Police Chief Tom Chapman has stated that some members of the crowd at the party were loudly hostile to first responders, and that the police and paramedics had their hands full that night securing the crime scene and stabilizing Lawson. Chapman noted that because of their efforts, Lawson was delivered to the hospital still alive.
Further answering suspicions that the Arcata Police Department has been lax or fitful in pursuing the murder investigation, Lt. Silvers said the case is discussed every day at headquarters; that witnesses are still being sought; some are being re-interviewed and fresh clues may turn up in the exhaustive, independent review of the entire case record by retired FBI agent and veteran homicide investigator, Tom Parker, 73, of Santa Barbara.
Parker is acting as a consultant to the Arcata Police Department and reporting to the APD’s lead investigator in the case, Sgt. Todd Dokweiler.

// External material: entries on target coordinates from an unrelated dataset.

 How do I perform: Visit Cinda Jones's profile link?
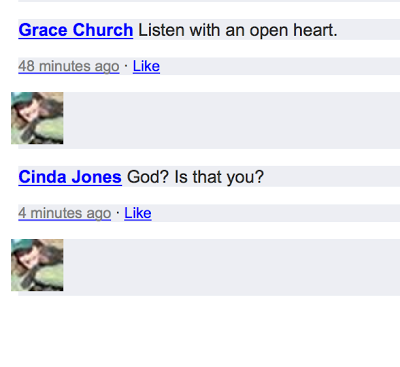coord(70,177)
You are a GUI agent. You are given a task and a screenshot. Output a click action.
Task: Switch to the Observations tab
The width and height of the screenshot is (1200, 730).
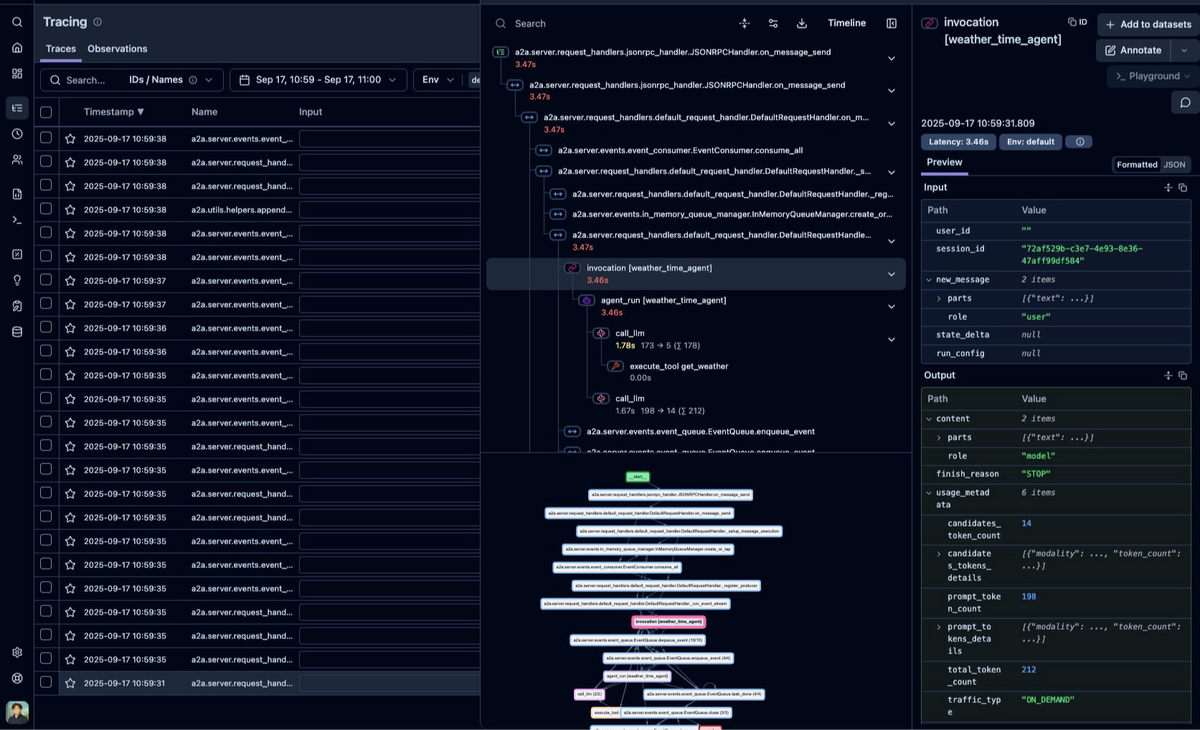117,49
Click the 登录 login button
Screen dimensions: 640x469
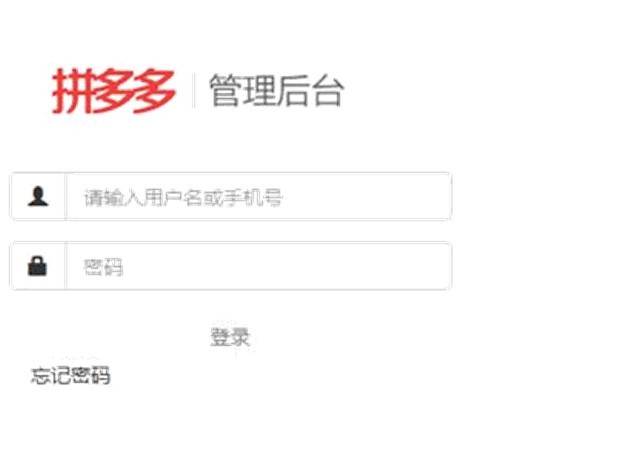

Despite Silvers’ representations, concerns are deepening that the Lawson case may stand or fall on the outcome of the forensics, barring the tardy appearance of a reliable and knowledgeable witness.
None of the witnesses who testified at Zoellner’s preliminary saw either the stabbing or a knife.
Police recovered a 10-inch knife at the scene from underneath a car parked in the driveway, but no evidence was adduced as to its ownership or whether it might have matched Lawson’s stab wounds. Autopsy photographs were not yet available at the time of the hearing.   
If the crime lab forensics ultimately prove inconclusive or non-existent—some had to be sent back for clarification—the Lawson case could go cold indefinitely.